Instructions for the task: Take each line below that has "Given" and copy it.

╭──

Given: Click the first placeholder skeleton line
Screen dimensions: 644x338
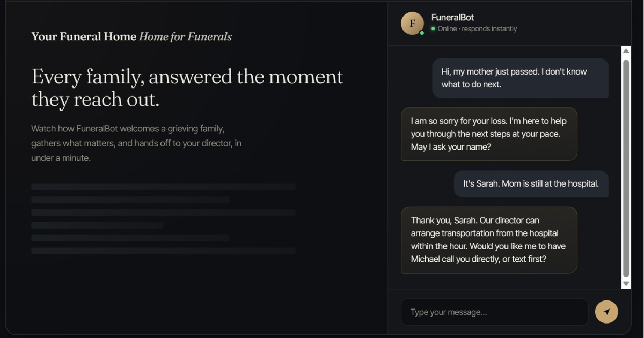Looking at the screenshot, I should [x=163, y=187].
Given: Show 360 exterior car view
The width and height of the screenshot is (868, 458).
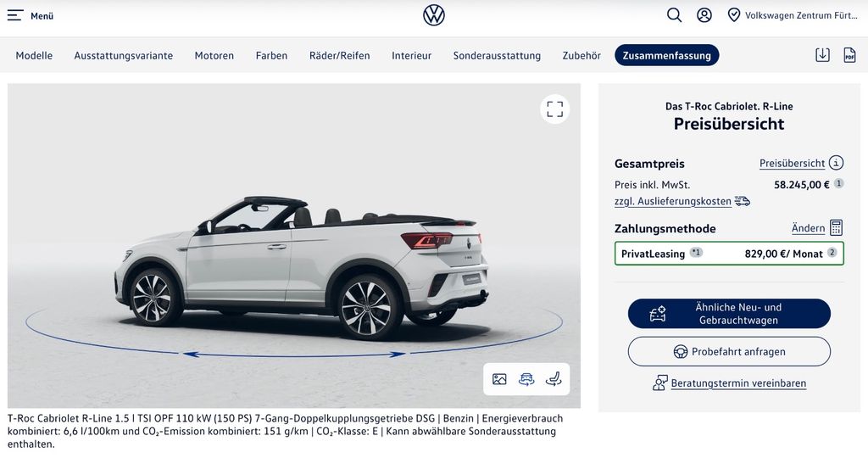Looking at the screenshot, I should [526, 379].
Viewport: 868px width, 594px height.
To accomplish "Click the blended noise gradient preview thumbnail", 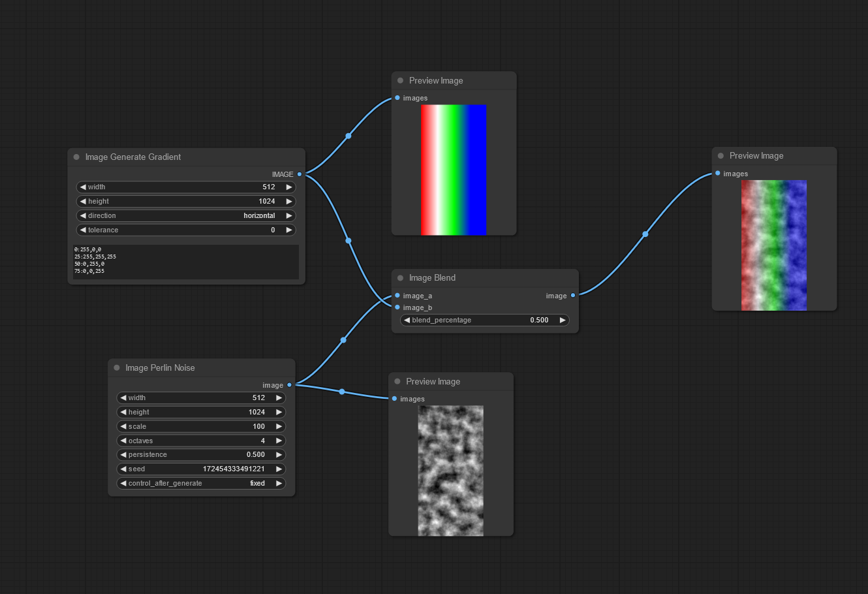I will pos(774,245).
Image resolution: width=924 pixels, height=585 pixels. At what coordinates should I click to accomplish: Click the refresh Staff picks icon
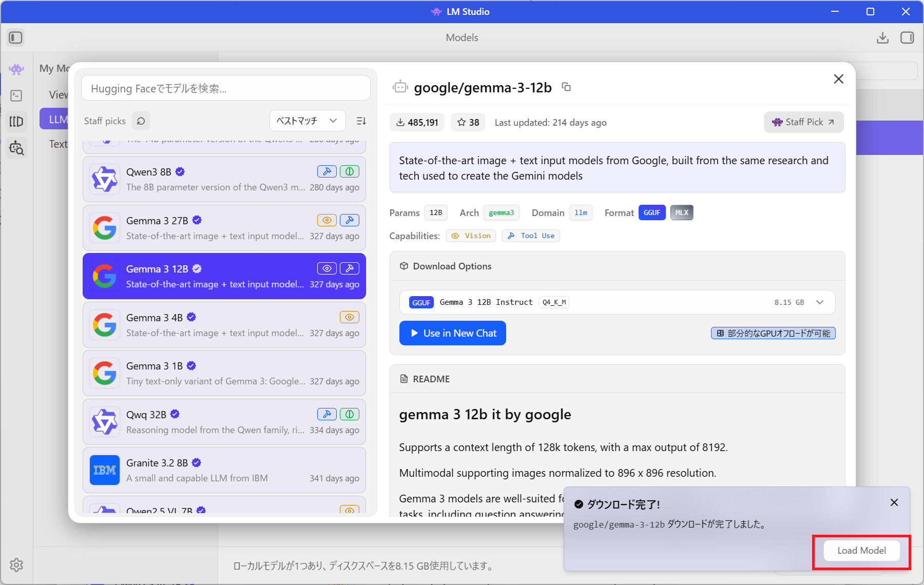[x=141, y=121]
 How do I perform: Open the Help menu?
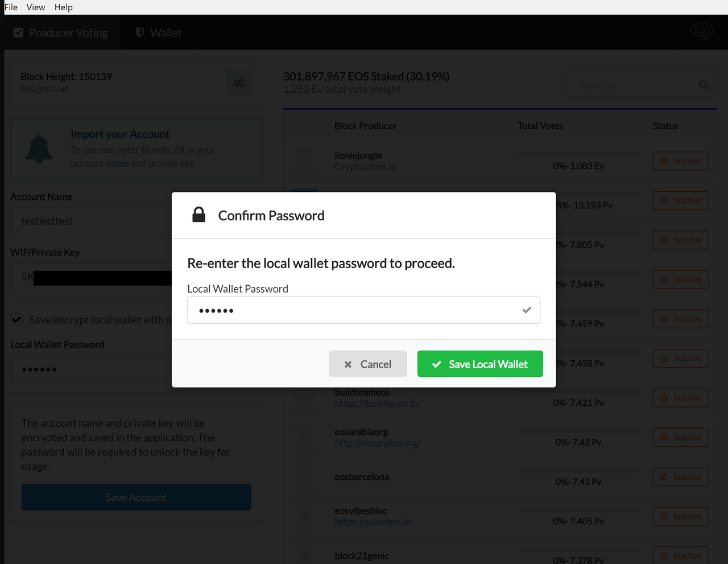coord(64,7)
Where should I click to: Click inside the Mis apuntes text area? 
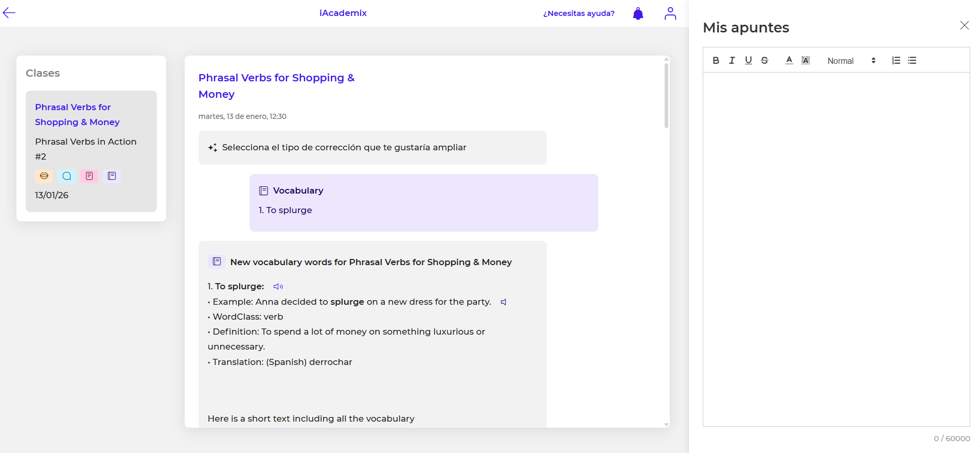(836, 247)
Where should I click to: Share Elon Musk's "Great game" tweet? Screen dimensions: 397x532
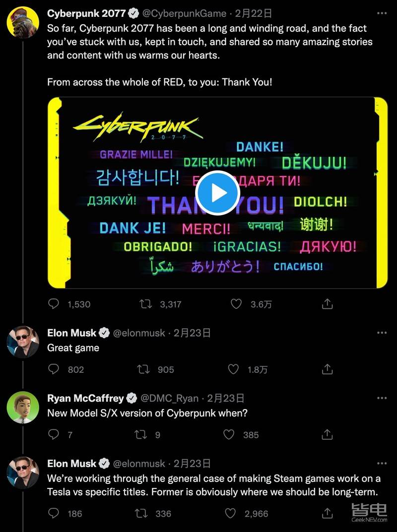point(327,369)
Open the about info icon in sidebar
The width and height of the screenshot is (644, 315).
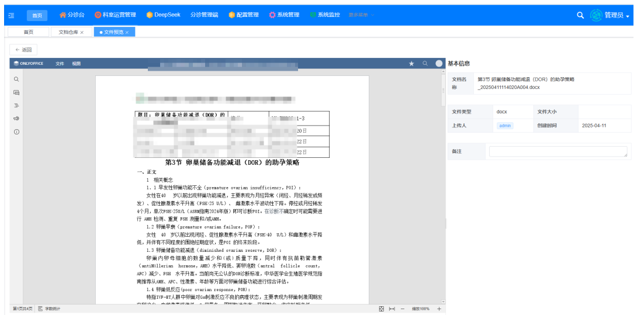16,131
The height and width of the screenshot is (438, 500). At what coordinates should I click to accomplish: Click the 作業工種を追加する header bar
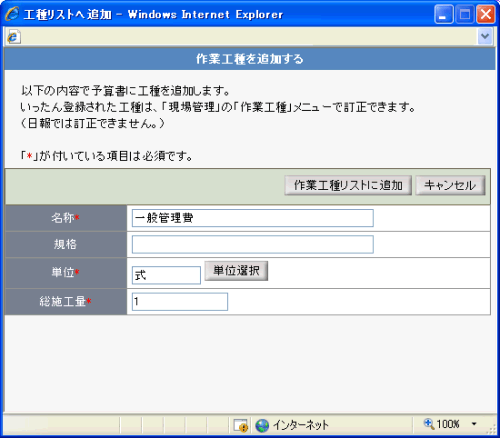(x=250, y=59)
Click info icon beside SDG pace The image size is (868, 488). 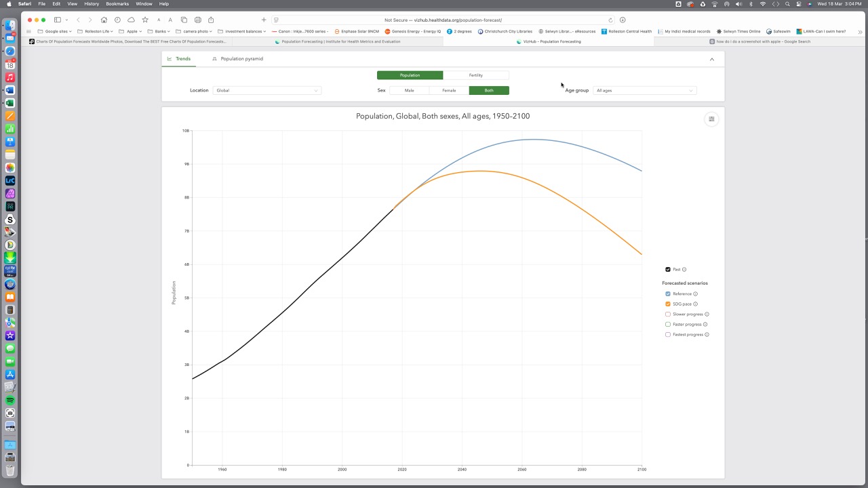[x=695, y=304]
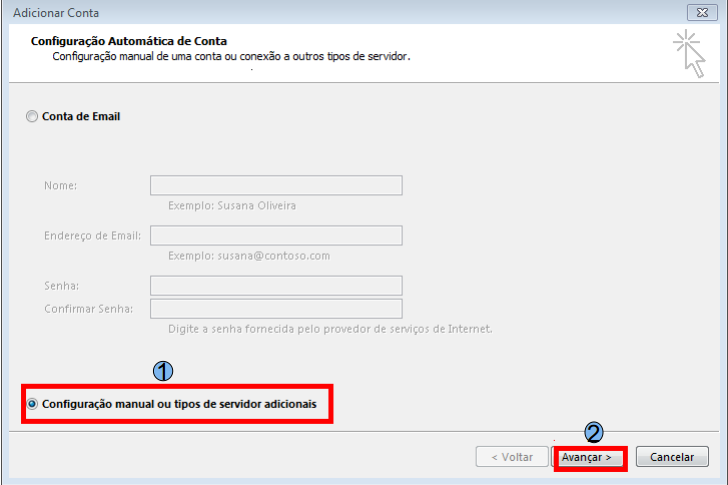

╰──

Solution to this task:
Given: Click the first placeholder skeleton line
Given: Show 360 exterior car view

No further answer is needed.